The August Wilson Center was designed under the direction of Allison G. Williams, FAIA and members of her team from her San Francisco office of Perkins and Will. During the design of this project, AI merged with MBT Architecture and then was subsequently bought by Perkins+Will. The project design was completed in the San Francisco office of Perkins+Will. Team members included Greg Lehman, Sally Curtis, Stacie Velten.

In February 2019, the August Wilson Center for African American Culture (the center's original name) changed its name to the August Wilson Cultural Center, and the following month, to the August Wilson African American Cultural Center (the latter change, following an online petition objecting to the deletion of "African American" from its name).

==Debt troubles==
The center struggled to pay off its construction debt from 2012, on January 20, 2014, a federal bankruptcy official reported that the center's debt situation might be irreversible. Subsequently, a federal court ruled on January 27, 2014, that the center's liquidation could begin to pay off debts.

In February 2014 concerned stakeholders started a website to raise funds for the center. After numerous court cases, the center was sold at a sheriff's sale on November 3, 2014, to the mortgage holder, Dollar Bank for $1,912.50.

On November 5, 2014 Dollar Bank sold the center to a nonprofit consortium for $7.9 million. The consortium included contributions from private foundations: $2.45 million from the Heinz Endowments, $2.35 million from the Richard King Mellon Foundation, $500,000 from the Pittsburgh Foundation and $500,000 from the Thomas Tull Family Foundation.
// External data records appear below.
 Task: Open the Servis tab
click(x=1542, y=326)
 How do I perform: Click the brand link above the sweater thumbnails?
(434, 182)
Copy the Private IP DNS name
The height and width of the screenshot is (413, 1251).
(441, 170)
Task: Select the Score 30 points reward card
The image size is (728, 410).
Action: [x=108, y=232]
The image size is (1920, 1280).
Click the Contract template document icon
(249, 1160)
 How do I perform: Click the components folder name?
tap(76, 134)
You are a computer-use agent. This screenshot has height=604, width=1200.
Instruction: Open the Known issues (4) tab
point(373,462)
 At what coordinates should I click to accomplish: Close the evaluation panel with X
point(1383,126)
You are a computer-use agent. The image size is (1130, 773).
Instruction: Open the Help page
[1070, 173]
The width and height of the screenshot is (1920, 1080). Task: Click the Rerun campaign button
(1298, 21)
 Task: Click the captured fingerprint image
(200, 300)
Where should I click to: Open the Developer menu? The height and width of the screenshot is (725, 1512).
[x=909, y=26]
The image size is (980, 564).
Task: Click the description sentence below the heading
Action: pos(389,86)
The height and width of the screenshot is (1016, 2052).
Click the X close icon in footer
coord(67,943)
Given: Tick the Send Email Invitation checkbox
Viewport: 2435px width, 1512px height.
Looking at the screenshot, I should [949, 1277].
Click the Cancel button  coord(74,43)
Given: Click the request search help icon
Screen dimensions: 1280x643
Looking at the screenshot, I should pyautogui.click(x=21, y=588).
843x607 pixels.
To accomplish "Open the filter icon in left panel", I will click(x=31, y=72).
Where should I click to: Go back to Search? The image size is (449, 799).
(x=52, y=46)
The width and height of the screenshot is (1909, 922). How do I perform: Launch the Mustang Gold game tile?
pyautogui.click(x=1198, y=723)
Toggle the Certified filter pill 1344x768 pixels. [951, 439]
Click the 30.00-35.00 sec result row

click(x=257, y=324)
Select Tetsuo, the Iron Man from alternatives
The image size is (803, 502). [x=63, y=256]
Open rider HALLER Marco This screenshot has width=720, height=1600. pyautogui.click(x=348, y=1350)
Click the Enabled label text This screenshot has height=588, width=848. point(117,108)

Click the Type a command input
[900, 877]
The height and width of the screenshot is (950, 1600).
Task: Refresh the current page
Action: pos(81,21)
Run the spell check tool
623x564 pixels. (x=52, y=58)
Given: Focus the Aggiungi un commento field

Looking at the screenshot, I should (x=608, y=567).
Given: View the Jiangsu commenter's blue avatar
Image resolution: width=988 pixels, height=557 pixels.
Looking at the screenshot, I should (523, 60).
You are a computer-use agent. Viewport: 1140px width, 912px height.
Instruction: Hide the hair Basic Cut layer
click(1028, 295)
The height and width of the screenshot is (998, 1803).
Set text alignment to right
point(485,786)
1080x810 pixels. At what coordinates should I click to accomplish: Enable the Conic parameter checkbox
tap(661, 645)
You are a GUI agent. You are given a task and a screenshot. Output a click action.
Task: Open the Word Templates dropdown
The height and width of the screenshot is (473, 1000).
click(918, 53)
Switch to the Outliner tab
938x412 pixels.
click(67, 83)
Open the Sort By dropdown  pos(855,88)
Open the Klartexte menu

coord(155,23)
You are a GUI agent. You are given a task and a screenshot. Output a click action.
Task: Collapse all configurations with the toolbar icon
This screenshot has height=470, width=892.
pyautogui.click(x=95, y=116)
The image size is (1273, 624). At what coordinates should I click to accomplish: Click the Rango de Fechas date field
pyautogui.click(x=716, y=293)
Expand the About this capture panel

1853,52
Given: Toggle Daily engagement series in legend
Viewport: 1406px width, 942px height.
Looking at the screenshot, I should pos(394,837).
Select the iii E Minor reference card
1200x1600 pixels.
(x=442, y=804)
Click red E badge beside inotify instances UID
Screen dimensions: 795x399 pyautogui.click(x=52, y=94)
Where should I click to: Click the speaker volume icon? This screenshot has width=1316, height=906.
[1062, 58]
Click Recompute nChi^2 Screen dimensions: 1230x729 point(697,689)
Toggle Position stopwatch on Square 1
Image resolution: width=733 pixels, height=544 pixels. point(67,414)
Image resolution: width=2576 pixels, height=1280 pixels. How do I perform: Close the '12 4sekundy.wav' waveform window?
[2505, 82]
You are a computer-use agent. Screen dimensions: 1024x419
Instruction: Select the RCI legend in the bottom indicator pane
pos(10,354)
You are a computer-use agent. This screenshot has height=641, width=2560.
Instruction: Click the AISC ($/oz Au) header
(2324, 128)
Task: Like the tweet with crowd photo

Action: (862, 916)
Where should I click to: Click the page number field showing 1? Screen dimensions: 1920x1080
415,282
Public sources contributed another $3.15 million: $1.65 million from the Urban Redevelopment Authority and $1.5 million from the Allegheny Regional Asset District.

The court-appointed conservator had originally agreed to sell the building for $9.5 million to a private developer, 980 Liberty Partners, who had planned to build a hotel on top of the center. Pittsburgh Major Bill Peduto, Allegheny County Executive Rich Fitzgerald and the URA fought the bid. 980 Liberty Partners withdrew in a September 2014 settlement that favored the consortium of local foundations. 980 Liberty partners was reimbursed $360,000 from URA's share of the purchase price.

By 2019, the center was on a solid financial foundation, having ended 2018 with a budget surplus and was building a capital reserve. By 2020, the center was showing additional signs of recovery, having increased its operating budget to $7.25 million from $1.77 million in 2015 and increased the percentage of the budget coming from earned income to 17% from 5%. The center had greatly increased its individual donor base and held substantially more events.